Fonte www.asaps.it
da Altalex
Decurtazione dei punti della patente: retroattività e restituzioni
Articolo di Renato
Amoroso 31.01.2005
Decurtazione dei punti
della patente: retroattività e restituzioni
dott. Renato Amoroso
(Giudice di Pace in Monza).
La recente sentenza della Corte Costituzionale sulla decurtazione dei
punti della patente, nelle speciale situazione di mancata identificazione del
conducente, richiede il chiarimento di alcune questioni.
1.
le norme dichiarate illegittime dalla
Corte cessano di avere applicazione dal giorno successivo alla pubblicazione
della sentenza sulla Gazzetta Ufficiale. Già il semplice esame letterale
di tale disposizione rende evidente che la norma era e resta legittima per tutto
il periodo intercorso fra la sua entrata in vigore e la pubblicazione della
sentenza che ne sancisce la illegittimità. L’apparente disparità di trattamento,
fra coloro che sono già stati puniti e coloro che non lo saranno, in realtà
appartiene al normale evolversi delle norme di diritto; talune condotte (ad
esempio, l’adulterio della donna) possono trovare nel mutare dei tempi o nel
diverso atteggiamento del legislatore una naturale modificazione di risposta
dell’ordinamento.
2.
La decurtazione dei punti è una pena accessoria, legata al fondamento e
legittimità della pena principale, costituita dalla sanzione pecuniaria.

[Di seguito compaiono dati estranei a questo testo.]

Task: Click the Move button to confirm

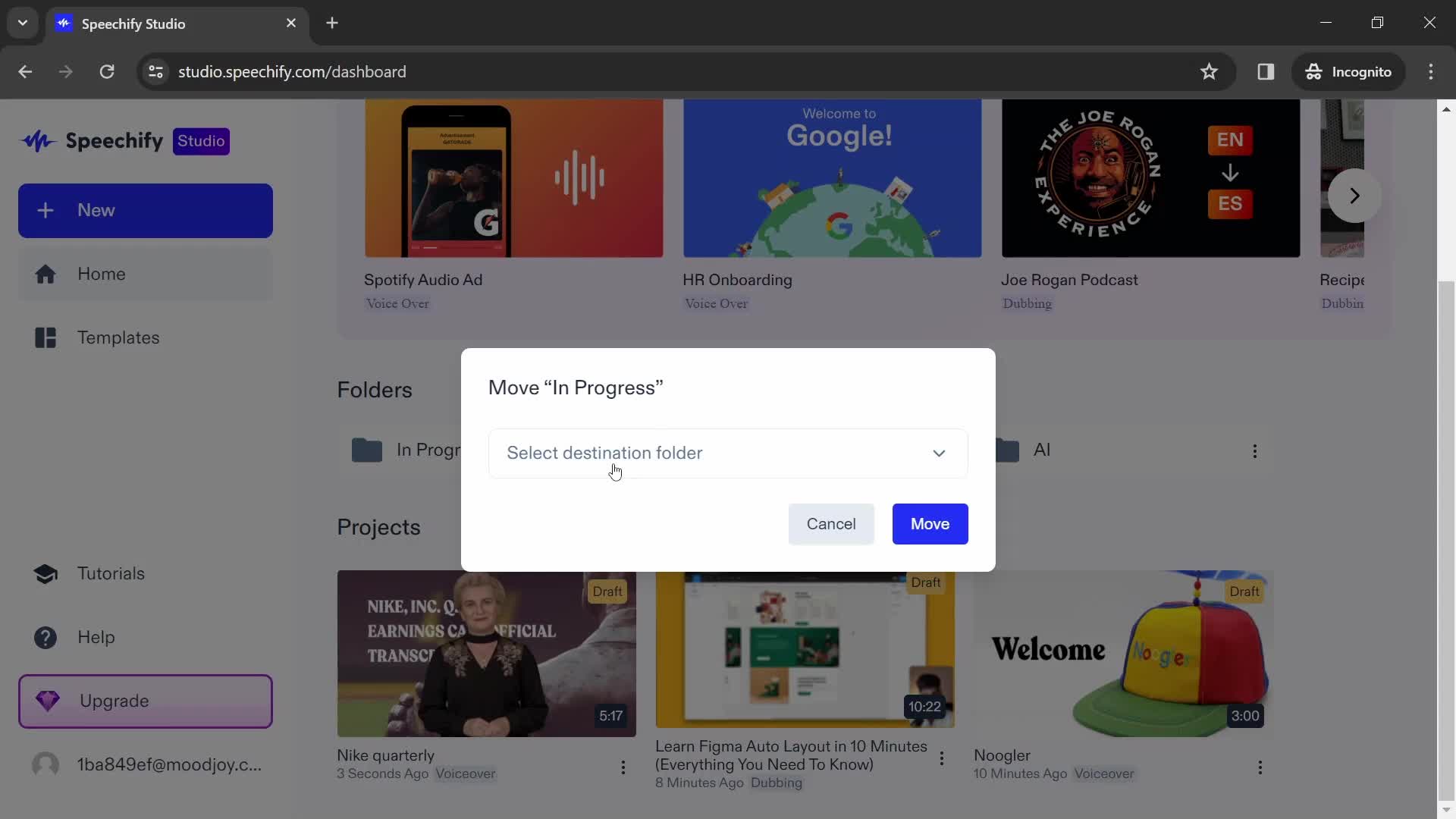Action: (x=930, y=524)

Alternativamente, o la pretesa sanzionatoria è fondata, perché è certo che
sussiste la violazione della norma di comportamento, oppure non lo è. Nel primo
caso sono dovute sia la sanzione principale che quella accessoria. Nel caso di
infondatezza dell’illecito addebitato, non sono dovute sanzioni di alcun tipo.

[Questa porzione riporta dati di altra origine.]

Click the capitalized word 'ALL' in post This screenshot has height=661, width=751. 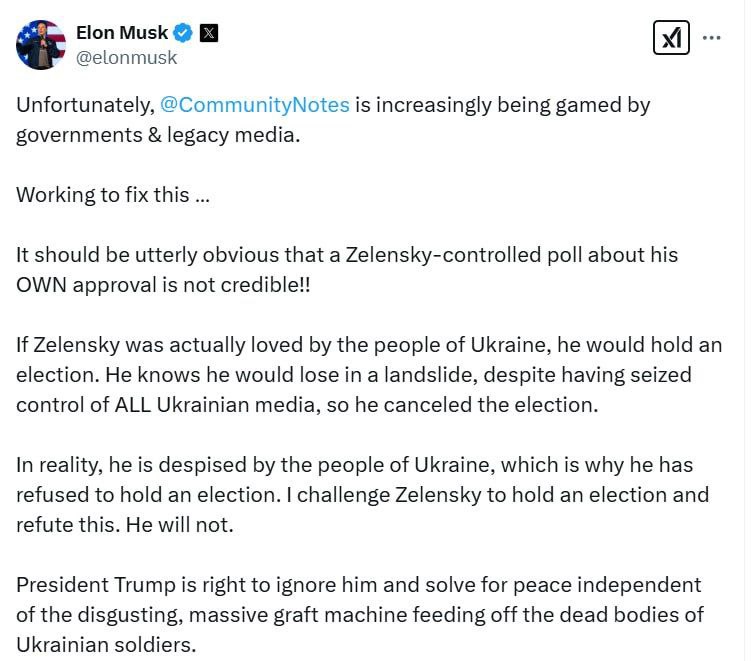pos(133,405)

Non può esistere, pertanto, una impugnazione del solo provvedimento di
decurtazione dei punti senza che sia messa in discussione la fondatezza della
contestata violazione.
3.
Il provvedimento che commina la decurtazione viene adottato solo dopo che la
contestazione della violazione è divenuta definitiva. Entro i trenta giorni
successivi a tale definitività, l’organo accertatore comunica all’anagrafe
centrale la contestazione, con la precisazione del nominativo del responsabile.
L’anagrafe adotterà il provvedimento di decurtazione, dandone comunicazione
all’interessato.
4.
La definitività della contestazione deriva da alcune diverse ipotesi:
*
il trasgressore paga la sanzione amministrativa, accettando di fatto la
contestazione;
*
entro il termine di 60 giorni dalla notifica della contestazione (se non
avvenuta nell’immediatezza del fatto) il trasgressore non paga e non propone
nessun ricorso: si forma quindi un titolo esecutivo.
*
una volta proposto il ricorso giurisdizionale, avente ad oggetto la
contestazione, il giudizio si conclude con il rigetto dell’opposizione e la
conferma del provvedimento sanzionatorio.
5.
Potranno presentarsi situazioni concrete nelle quali sia già intervenuta la
definitività della contestazione ma non sia ancora stato adottato il
provvedimento di decurtazione dei punti. Nei soli casi menzionati dalla sentenza
della Corte (mancata identificazione del conducente) tale decurtazione non potrà
più essere adottata, ferma restando la pena pecuniaria principale.
6.
In rari casi potrà accadere che il provvedimento di decurtazione sia stato
adottato in data anteriore alla sentenza della Corte ma che sia notificato
all’interessato in data posteriore. Il principio di legittimità dell’atto
amministrativo presuppone che le condizioni di conformità alla legge debbano
sussistere alla data di adozione del provvedimento e che la notifica soddisfi
solo le esigenze di informazione all’interessato e la decorrenza di termini
utili alla difesa (se prevista) o alla esecuzione coattiva. Tuttavia, una
interpretazione più favorevole al reo, in analogia a quanto dispone la legge
penale, potrebbe indurre a ritenere cessato l’interesse pubblico alla esecuzione
del provvedimento non più legittimo alla data della sua concreta applicazione.
7.
Tutti i provvedimenti adottati nel periodo di vigenza della norma sono da
ritenersi legittimi; in forza della normativa attualmente vigente, non c’è alcun
motivo di diritto per pretendere che i punti già decurtati (nelle situazioni
dichiarate illegittime dalla sentenza della Corte) possano essere restituiti con
provvedimento dell’autorità giudiziaria. Quest’ultima, infatti, non può più
pronunciarsi su situazioni divenute definitive.
E’ certamente auspicabile un intervento chiarificatore del legislatore o del
Ministero competente; purchè di chiarificazione si tratti veramente.